2. When the first rise is complete, generously dust a work surface with flour. Use a bowl scraper or rubber spatula to scrape the dough out of the bowl in one piece. Using lightly floured hands or a bowl scraper, lift the edges of the dough in toward the center. Nudge and tuck in the edges of the dough to make it round. [OK, I admit it: I actually knead the dough for a minute or two during this process. I can’t help it. I love to knead bread, and the kneading makes for a tighter crumb.]
3. Place a clean tea towel on your work surface and generously dust it with wheat bran or flour. Gently place the dough on the towel, seam side down. If the dough is tacky, dust the top lightly with wheat bran or flour. Fold the ends of the tea towel loosely over the dough to cover it and place it in a warm, draft-free spot to rise for 1 to 2 hours. The dough is ready when it is almost doubled. If you gently poke it with your finger, it should hold the impression. If it springs back, let it rise for another 15 minutes.
4. Half an hour before the end of the second rise, preheat the oven to 475-degrees F, with a rack in the lower third, and place a covered 4 1/2- to 5 1/2-quart heavy pot in the center of the rack. [He’s talking about an empty pot here. You need to pre-heat the pot, a step I (curses!) often forget until it’s time to put the dough in the oven!]
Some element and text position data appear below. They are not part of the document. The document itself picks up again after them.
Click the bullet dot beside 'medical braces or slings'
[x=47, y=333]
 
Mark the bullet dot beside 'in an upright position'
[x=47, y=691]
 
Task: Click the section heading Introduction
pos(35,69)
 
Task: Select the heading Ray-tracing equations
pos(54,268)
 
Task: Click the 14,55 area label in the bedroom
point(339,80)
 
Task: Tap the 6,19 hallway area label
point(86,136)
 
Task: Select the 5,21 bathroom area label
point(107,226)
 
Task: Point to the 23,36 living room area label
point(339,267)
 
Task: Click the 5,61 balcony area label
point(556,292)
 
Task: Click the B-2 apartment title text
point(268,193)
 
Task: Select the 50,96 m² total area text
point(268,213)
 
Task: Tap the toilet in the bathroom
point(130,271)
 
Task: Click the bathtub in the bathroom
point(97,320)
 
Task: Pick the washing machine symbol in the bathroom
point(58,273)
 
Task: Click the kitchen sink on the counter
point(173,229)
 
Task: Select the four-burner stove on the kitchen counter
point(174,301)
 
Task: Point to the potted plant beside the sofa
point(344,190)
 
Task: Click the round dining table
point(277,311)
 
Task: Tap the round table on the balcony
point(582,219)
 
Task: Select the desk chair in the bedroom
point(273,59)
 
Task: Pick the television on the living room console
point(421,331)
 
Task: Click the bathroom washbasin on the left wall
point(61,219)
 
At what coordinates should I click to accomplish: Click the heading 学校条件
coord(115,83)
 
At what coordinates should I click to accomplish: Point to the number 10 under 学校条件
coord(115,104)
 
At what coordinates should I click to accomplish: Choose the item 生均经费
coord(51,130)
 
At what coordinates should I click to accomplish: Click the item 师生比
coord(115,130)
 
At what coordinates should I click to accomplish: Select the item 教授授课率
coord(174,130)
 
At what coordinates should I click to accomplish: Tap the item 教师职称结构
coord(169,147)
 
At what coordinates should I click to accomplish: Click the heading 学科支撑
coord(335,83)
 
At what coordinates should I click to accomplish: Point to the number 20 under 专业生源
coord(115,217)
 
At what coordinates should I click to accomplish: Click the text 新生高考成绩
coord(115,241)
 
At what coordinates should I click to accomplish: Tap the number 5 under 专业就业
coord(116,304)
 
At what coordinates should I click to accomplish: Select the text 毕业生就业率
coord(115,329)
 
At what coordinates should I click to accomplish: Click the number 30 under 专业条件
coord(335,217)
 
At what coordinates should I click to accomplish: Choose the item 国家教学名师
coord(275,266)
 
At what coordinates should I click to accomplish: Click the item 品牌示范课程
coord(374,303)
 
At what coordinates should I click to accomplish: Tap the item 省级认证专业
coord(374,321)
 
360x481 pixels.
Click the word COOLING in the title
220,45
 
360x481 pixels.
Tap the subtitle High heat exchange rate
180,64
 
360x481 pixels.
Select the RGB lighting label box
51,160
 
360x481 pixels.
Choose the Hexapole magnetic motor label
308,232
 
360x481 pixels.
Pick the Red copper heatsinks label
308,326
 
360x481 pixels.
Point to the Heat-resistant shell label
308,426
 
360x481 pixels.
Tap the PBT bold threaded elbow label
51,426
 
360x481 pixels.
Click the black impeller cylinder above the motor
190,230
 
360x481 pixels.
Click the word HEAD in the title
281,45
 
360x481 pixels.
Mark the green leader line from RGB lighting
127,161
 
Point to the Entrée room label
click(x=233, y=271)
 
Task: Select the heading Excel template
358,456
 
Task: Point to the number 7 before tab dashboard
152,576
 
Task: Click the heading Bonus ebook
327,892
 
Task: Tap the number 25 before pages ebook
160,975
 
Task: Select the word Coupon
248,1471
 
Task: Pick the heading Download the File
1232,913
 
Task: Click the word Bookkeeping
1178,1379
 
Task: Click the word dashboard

5. Using pot holders, carefully remove the preheated pot from the oven and uncover it. Unfold the tea towel and quickly but gently invert the dough into the pot, seam side up. Use caution — the pot will be very hot. [Conversely, lightly oil a large piece of parchment paper with cooking spray and invert the dough onto the parchment. Lift it and gently place into the hot pot, leaving a good couple inches hanging out the sides of the pot.] Cover the pot and bake for 30 minutes.
6. Remove the lid and continue baking until the bread is a deep chestnut color but not burnt, 20 to 30 minutes more. Use a heatproof spatula or pot holders to lift the bread out of the pot [or, if you used parchment, gently lift the loaf out using the edges of the paper]. Place on a rack and cool thoroughly.
Recipe from “My Bread: the revolutionary no-work, no-knead method” by Jim Lahey with Rick Flaste (Norton).
So tell me: Have any of you tried this, or any other no-knead recipe? What do you think? Am I right or am I right?